Forevermore, there will be a pain in my heart, a cold place in my heart for what has happened to Ken and that cold place will be with me forevermore.

O’Brien thanked the jury, the judge, the prosecution team, the gardaí, along with their family and friends for their support over the past 34 months.

Kenneth O’Brien’s partner, Eimear Dunne, had also prepared a victim impact statement, which was delivered to the court by Detective Garda Aine O’Sullivan.

“On the 17th of December 2015, Kenneth came home from Australia for good. This was our fresh start, our new beginning: Kenneth, myself and the apple of our eye,” she said, referring to their four-year-old son, “our only baby”.

“Kenneth went to Australia to earn money for us as a family to better our lives,” she wrote.

“My birthday was on Thursday, 14 January 2016. We celebrated that day as a family,” she recalled.

She said that they had planned to spend the weekend celebrating but that never happened because their partner and father never came home.

“When I received that text from someone pretending to be Kenneth, I knew it wasn’t from him. I knew that Kenneth didn’t send that message and I knew something was very wrong,” she said.

I cannot put into words the feelings I experienced over the next few days and months after finding out that Kenneth had been murdered in the most gruesome of ways.

She said that no mother should have to do what she had to do, in telling their beautiful boy that his idol, his father, was never coming home.

“I put aside my grief to care for our grieving child. The impact that this murder has had on an innocent four-year-old is immeasurable,” she explained.

She said that she would do everything in her power to make sure that her partner’s memory would be kept alive and that their son would remember all the good things about him.

“Kenneth was a family man, who idolised or son,” she said. “They were like two peas in a pod.”

She said her partner had passed his love for cars, bikes and machinery onto their son.

“It breaks my heart that Kenneth will never get to see him grow up, to celebrate his birthdays, Christmases, will never get to see him be the wonderful boy that he is growing up to be,” she said.

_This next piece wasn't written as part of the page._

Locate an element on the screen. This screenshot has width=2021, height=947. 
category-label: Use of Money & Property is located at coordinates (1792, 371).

“We had put the past in the past and had moved forward in our relationship as a loving family unit, looking forward only to the new future together, but that was cruelly taken from us with no warning,” she concluded.

She said she would not have been able to get through “this living nightmare” without the support of her whole family. She also thanked the garda investigation team.

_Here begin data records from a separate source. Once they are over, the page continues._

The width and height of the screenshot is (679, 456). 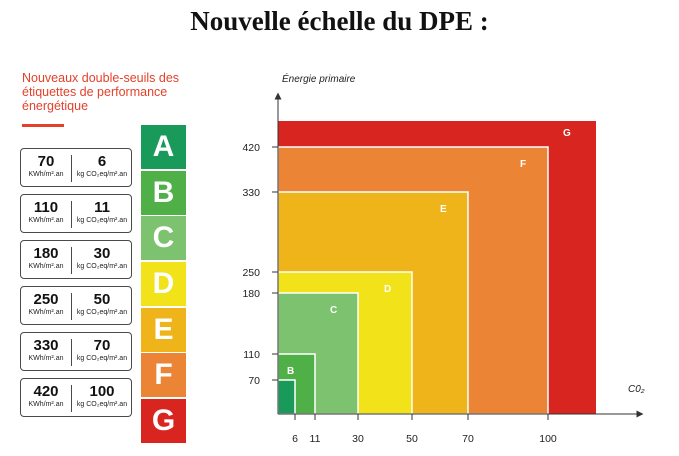 What do you see at coordinates (254, 381) in the screenshot?
I see `y-tick-label: 70` at bounding box center [254, 381].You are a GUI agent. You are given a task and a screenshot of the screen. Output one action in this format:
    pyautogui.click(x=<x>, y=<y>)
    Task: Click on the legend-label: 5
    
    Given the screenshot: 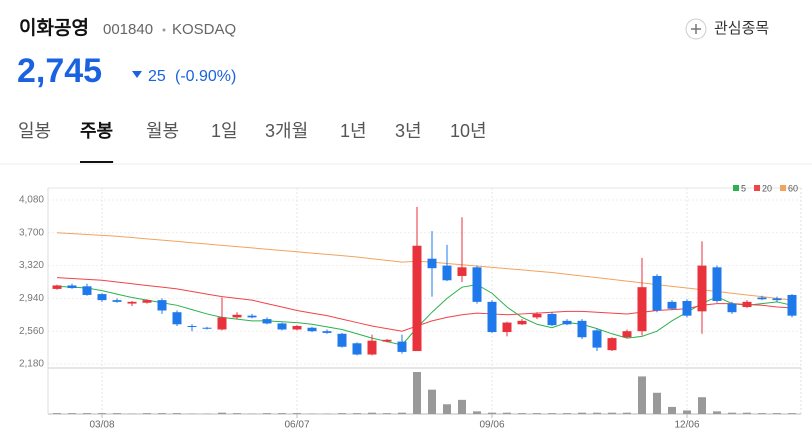 What is the action you would take?
    pyautogui.click(x=744, y=188)
    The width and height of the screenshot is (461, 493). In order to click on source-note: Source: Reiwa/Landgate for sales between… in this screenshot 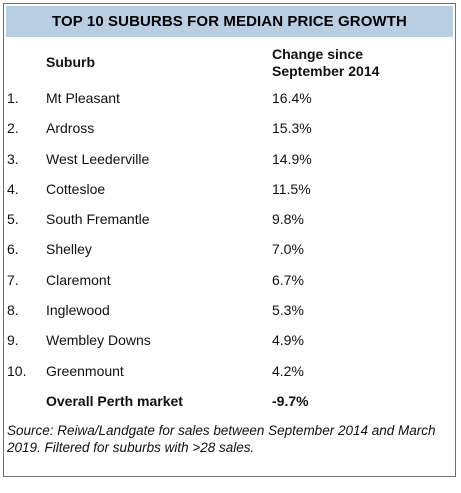, I will do `click(229, 439)`.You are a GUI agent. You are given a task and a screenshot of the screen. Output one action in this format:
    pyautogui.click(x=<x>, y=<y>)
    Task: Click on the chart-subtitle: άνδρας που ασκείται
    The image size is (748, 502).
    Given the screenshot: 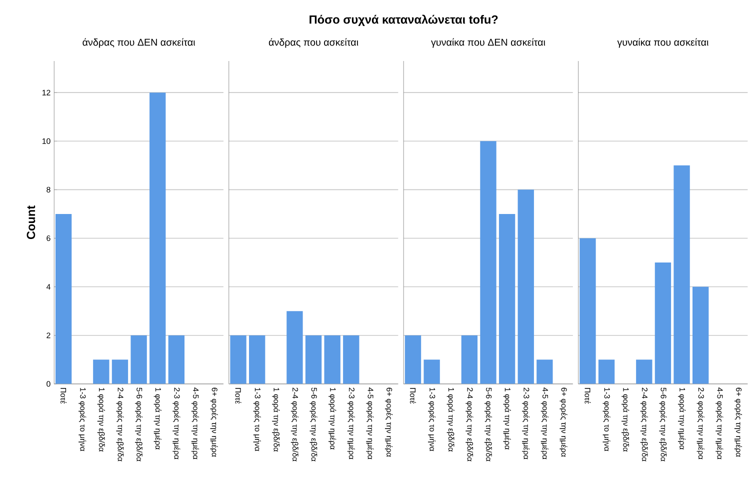 What is the action you would take?
    pyautogui.click(x=313, y=43)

Michael O’Higgins SC, defending Paul Wells Snr, said his client had asked him to say that he and the deceased were close friends and that he deeply regretted what had happened. While he respected the jury’s verdict, he contended it was an error.

Justice Paul McDermott expressed his condolences to O’Brien’s family, partner and child.

“The circumstances of the late O’Brien’s death quite clearly were shocking and distressing,” he said.

I just want to acknowledge the dignity with which they have borne that in court, during which many upsetting things were heard and absorbed by them.

He said that the law was quite clear and that there was only one available sentence of imprisonment for life. He imposed that sentence, backdating it to 6 February 2016, the date Wells was arrested.

Wells, who sat angled away from his victim’s family throughout the trial, then turned to face them.

“I’m very sorry,” he said, before being led away to begin his life sentence.